Goal 1 — Translate into Spanish the sentence "On Wed, Dec 16, 2015 at 03:17:27PM +0300, Vladimir Davydov wrote:" from the patch discussion below.

Extract provided —
Re: [PATCH 4/4] mm: memcontrol: clean up alloc, online, offline, free functions

From: Johannes Weiner
Date: Wed Dec 16 2015 - 19:44:33 EST


On Wed, Dec 16, 2015 at 03:17:27PM +0300, Vladimir Davydov wrote:
> On Tue, Dec 15, 2015 at 02:38:58PM -0500, Johannes Weiner wrote:
> > On Mon, Dec 14, 2015 at 08:14:55PM +0300, Vladimir Davydov wrote:
> > > On Fri, Dec 11, 2015 at 02:54:13PM -0500, Johannes Weiner wrote:
> > > ...
> > > > -static int
> > > > -mem_cgroup_css_online(struct cgroup_subsys_state *css)
> > > > +static struct cgroup_subsys_state * __ref
> > > > +mem_cgroup_css_alloc(struct cgroup_subsys_state *parent_css)
> > > > {
> > > > - struct mem_cgroup *memcg = mem_cgroup_from_css(css);
> > > > - struct mem_cgroup *parent = mem_cgroup_from_css(css->parent);
> > > > - int ret;
> > > > -
> > > > - if (css->id > MEM_CGROUP_ID_MAX)

Information shown —
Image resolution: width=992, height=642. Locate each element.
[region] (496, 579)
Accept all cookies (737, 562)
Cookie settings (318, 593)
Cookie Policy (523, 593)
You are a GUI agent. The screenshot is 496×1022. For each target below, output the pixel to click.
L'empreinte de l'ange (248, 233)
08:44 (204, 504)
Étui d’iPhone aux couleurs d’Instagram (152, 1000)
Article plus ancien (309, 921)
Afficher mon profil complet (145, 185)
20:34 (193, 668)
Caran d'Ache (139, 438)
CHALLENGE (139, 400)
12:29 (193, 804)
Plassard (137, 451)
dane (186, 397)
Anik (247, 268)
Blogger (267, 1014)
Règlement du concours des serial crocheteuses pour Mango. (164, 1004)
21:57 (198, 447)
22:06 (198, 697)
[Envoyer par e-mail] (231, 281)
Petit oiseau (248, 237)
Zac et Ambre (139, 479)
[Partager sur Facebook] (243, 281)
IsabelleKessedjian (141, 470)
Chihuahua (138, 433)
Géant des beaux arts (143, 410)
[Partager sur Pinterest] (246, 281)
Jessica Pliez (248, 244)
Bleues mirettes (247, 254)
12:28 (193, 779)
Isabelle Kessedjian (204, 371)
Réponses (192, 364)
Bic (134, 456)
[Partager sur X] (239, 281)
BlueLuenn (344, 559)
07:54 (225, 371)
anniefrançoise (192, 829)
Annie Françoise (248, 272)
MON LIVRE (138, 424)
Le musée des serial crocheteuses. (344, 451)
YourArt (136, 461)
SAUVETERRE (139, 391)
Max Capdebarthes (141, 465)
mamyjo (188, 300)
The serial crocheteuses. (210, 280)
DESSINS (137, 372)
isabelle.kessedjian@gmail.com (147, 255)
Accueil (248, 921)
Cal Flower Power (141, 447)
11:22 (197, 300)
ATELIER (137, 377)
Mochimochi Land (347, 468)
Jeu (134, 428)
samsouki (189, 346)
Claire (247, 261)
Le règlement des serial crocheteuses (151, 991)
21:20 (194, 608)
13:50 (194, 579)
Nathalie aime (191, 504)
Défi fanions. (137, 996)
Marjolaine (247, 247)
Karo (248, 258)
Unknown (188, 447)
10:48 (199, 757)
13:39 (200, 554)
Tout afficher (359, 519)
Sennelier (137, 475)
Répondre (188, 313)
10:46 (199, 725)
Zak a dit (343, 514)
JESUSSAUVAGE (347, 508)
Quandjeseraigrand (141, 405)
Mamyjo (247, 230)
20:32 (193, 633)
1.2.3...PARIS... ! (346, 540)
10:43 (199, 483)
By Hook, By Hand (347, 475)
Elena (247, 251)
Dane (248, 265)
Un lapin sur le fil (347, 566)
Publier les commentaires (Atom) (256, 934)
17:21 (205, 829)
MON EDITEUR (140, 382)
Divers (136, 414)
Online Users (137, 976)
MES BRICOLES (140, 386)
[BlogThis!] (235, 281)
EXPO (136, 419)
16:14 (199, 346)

Goal 2 — Write out the lines of the listing above without changes, starting at the line that contains "21:20 (194, 608)" and ending at the last line of the listing.

Exercise output 1 — El miércoles 16 de diciembre de 2015, a las 03:17:27 p. m. +0300, Vladimir Davydov escribió:

Exercise output 2 —
21:20 (194, 608)
13:50 (194, 579)
Nathalie aime (191, 504)
Défi fanions. (137, 996)
Marjolaine (247, 247)
Karo (248, 258)
Unknown (188, 447)
10:48 (199, 757)
13:39 (200, 554)
Tout afficher (359, 519)
Sennelier (137, 475)
Répondre (188, 313)
10:46 (199, 725)
Zak a dit (343, 514)
JESUSSAUVAGE (347, 508)
Quandjeseraigrand (141, 405)
Mamyjo (247, 230)
20:32 (193, 633)
1.2.3...PARIS... ! (346, 540)
10:43 (199, 483)
By Hook, By Hand (347, 475)
Elena (247, 251)
Dane (248, 265)
Un lapin sur le fil (347, 566)
Publier les commentaires (Atom) (256, 934)
17:21 (205, 829)
MON EDITEUR (140, 382)
Divers (136, 414)
Online Users (137, 976)
MES BRICOLES (140, 386)
[BlogThis!] (235, 281)
EXPO (136, 419)
16:14 (199, 346)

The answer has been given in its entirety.